Suppose I have a kernel which performs strided memory access as follows:
__global__ void strideExample (float *outputData, float *inputData, int stride=2)
{
int index = (blockIdx.x * blockDim.x + threadIdx.x) * stride;
outputData[index] = inputData[index];
}
I understand that accesses with a stride size of 2 will result in a 50% load/store efficiency, since half of the elements involved in the transaction are not used (becoming wasted bandwidth). How do we proceed to calculate the load/store efficiency for larger stride sizes? Thanks in advance!
In general:
load efficiency = requested loads / effective loads
Where requested loads is the number of bytes that the software requested to read and effective loads is the number of bytes that the hardware actually had to read.
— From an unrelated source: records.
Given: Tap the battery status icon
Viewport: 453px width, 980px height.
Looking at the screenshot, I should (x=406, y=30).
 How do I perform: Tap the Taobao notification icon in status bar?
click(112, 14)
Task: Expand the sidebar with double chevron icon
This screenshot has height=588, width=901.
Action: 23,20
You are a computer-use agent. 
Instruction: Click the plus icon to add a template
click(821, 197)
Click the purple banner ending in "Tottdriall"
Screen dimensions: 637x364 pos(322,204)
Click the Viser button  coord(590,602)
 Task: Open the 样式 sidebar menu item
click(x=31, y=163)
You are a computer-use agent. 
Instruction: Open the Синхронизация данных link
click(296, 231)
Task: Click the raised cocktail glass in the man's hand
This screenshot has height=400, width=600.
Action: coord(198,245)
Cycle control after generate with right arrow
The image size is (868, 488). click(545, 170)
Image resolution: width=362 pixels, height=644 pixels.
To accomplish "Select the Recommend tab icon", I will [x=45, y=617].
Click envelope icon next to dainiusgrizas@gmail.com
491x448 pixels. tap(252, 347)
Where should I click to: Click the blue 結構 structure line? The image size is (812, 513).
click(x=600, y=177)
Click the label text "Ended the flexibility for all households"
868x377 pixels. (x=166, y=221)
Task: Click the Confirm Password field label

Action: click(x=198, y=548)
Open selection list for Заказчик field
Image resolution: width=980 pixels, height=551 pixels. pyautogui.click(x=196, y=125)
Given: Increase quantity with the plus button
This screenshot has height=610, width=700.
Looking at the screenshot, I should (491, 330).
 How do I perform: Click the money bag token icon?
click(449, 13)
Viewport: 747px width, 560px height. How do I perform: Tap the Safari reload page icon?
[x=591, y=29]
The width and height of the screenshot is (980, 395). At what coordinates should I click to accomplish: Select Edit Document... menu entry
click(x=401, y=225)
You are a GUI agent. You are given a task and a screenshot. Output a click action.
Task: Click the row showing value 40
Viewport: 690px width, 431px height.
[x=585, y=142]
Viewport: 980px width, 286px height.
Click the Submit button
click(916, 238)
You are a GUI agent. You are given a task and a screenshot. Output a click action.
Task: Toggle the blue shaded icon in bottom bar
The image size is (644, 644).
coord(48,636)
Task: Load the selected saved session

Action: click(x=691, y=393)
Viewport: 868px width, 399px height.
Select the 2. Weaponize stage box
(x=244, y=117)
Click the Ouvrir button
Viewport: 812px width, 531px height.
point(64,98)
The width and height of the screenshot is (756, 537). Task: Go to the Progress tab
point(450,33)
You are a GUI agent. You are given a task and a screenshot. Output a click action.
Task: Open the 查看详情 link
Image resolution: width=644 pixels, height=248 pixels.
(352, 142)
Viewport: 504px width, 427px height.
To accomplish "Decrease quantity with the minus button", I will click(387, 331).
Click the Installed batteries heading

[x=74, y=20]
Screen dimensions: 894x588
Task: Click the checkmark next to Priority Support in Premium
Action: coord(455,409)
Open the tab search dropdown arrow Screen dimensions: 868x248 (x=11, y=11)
Same formula applies for stores.
Perfectly coalesced accesses have an efficiency of 1.
Your code requests exactly (blockIdx.x * blockDim.x + threadIdx.x) * sizeof(float) bytes. Assuming outputData is correctly aligned (as are pointers returned by cudaMalloc), the hardware will have to read (blockIdx.x * blockDim.x + threadIdx.x) * sizeof(float) * stride bytes, rounded up to the transaction size (128 bytes for SM/L1, 32 bytes for L1/L2).
Assuming your block size is large enough, the rounding to the transaction size becomes negligible and you can simplify the equation to just 1 / stride, which gives in this case a load efficiency of approx ~16.7%.